Give the stretch of items below, from the line containing "This screenshot has height=1080, width=1920. Describe" through the line containing "pyautogui.click(x=802, y=35)", as a JSON list of strings with one string per line. Leave out blank lines.

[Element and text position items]
+ + + + +

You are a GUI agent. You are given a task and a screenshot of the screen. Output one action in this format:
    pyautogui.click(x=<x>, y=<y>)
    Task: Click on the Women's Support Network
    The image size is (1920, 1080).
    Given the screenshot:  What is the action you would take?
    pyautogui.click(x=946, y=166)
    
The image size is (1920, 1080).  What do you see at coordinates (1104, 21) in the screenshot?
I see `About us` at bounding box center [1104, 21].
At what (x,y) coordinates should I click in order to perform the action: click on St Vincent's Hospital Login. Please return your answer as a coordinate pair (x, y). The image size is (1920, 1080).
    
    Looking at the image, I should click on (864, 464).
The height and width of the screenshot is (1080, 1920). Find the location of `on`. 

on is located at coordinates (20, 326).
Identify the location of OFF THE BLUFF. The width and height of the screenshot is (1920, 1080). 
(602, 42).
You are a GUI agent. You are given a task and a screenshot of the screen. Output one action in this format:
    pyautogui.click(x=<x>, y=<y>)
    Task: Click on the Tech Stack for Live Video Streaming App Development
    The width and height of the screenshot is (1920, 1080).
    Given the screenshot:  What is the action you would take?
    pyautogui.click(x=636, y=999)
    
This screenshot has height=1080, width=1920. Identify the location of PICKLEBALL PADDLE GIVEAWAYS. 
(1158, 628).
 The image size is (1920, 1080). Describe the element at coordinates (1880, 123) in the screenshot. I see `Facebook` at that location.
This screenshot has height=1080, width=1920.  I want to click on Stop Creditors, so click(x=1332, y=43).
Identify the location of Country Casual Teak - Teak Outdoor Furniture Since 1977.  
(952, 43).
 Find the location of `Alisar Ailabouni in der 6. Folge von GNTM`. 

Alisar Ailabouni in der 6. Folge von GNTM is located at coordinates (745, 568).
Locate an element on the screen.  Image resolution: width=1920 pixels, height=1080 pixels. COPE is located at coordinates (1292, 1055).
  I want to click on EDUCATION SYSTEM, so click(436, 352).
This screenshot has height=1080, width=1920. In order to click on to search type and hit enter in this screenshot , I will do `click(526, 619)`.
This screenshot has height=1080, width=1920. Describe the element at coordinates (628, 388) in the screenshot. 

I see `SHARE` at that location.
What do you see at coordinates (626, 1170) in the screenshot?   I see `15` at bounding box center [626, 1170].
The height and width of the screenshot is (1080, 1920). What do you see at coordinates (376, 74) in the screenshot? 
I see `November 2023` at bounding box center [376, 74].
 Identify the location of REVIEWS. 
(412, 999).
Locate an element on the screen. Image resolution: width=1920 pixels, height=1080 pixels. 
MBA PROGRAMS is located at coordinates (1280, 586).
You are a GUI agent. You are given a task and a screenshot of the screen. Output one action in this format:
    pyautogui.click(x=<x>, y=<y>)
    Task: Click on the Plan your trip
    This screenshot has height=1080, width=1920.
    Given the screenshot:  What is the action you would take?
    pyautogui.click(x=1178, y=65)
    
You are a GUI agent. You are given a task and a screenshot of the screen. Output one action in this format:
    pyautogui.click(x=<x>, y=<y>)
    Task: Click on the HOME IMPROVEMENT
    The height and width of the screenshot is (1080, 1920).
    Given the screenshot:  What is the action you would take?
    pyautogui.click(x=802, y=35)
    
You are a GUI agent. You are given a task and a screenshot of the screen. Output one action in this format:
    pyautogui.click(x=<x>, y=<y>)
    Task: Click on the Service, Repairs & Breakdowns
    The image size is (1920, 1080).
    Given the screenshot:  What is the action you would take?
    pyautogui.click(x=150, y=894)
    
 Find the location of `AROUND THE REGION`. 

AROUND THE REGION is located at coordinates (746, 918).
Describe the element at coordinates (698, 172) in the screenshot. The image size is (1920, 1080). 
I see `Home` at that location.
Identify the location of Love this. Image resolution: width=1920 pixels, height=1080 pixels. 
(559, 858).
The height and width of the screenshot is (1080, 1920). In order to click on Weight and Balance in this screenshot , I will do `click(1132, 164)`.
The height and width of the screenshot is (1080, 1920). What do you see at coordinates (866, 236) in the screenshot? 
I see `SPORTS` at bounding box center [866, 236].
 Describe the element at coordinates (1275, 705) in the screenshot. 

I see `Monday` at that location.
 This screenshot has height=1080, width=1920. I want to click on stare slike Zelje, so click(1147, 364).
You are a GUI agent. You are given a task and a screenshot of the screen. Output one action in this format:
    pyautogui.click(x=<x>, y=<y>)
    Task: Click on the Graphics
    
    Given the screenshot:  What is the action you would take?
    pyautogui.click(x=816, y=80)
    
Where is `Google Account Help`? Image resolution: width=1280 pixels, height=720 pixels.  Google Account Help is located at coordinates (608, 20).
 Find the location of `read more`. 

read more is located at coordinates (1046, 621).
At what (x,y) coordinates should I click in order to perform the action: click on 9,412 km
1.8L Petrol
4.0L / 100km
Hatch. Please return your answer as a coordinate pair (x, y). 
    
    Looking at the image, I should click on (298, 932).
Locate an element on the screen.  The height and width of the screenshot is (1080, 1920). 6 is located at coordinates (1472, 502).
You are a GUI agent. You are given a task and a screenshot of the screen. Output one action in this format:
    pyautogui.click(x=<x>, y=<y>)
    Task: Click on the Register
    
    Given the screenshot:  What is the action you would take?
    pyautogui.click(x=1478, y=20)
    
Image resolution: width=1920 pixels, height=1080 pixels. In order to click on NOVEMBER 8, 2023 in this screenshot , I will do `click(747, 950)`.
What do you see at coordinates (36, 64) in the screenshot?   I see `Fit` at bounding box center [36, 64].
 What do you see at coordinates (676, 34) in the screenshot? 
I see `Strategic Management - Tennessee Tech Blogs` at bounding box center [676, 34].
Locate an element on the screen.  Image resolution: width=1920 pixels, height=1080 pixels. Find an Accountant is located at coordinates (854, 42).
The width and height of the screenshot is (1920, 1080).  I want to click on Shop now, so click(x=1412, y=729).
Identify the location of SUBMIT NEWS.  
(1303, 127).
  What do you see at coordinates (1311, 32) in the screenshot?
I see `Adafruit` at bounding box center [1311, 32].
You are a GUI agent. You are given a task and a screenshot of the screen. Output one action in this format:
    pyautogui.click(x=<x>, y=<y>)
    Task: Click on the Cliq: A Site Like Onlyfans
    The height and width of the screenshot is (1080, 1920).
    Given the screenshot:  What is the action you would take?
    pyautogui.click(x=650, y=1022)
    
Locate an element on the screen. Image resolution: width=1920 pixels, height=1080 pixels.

+ + + + +

* **Correct answer**:
[
  "This screenshot has height=1080, width=1920. Describe the element at coordinates (628, 388) in the screenshot. ",
  "I see `SHARE` at that location.",
  "What do you see at coordinates (626, 1170) in the screenshot?   I see `15` at bounding box center [626, 1170].",
  "The height and width of the screenshot is (1080, 1920). What do you see at coordinates (376, 74) in the screenshot? ",
  "I see `November 2023` at bounding box center [376, 74].",
  " Identify the location of REVIEWS. ",
  "(412, 999).",
  "Locate an element on the screen. Image resolution: width=1920 pixels, height=1080 pixels. ",
  "MBA PROGRAMS is located at coordinates (1280, 586).",
  "You are a GUI agent. You are given a task and a screenshot of the screen. Output one action in this format:",
  "    pyautogui.click(x=<x>, y=<y>)",
  "    Task: Click on the Plan your trip",
  "    This screenshot has height=1080, width=1920.",
  "    Given the screenshot:  What is the action you would take?",
  "    pyautogui.click(x=1178, y=65)",
  "You are a GUI agent. You are given a task and a screenshot of the screen. Output one action in this format:",
  "    pyautogui.click(x=<x>, y=<y>)",
  "    Task: Click on the HOME IMPROVEMENT",
  "    The height and width of the screenshot is (1080, 1920).",
  "    Given the screenshot:  What is the action you would take?",
  "    pyautogui.click(x=802, y=35)"
]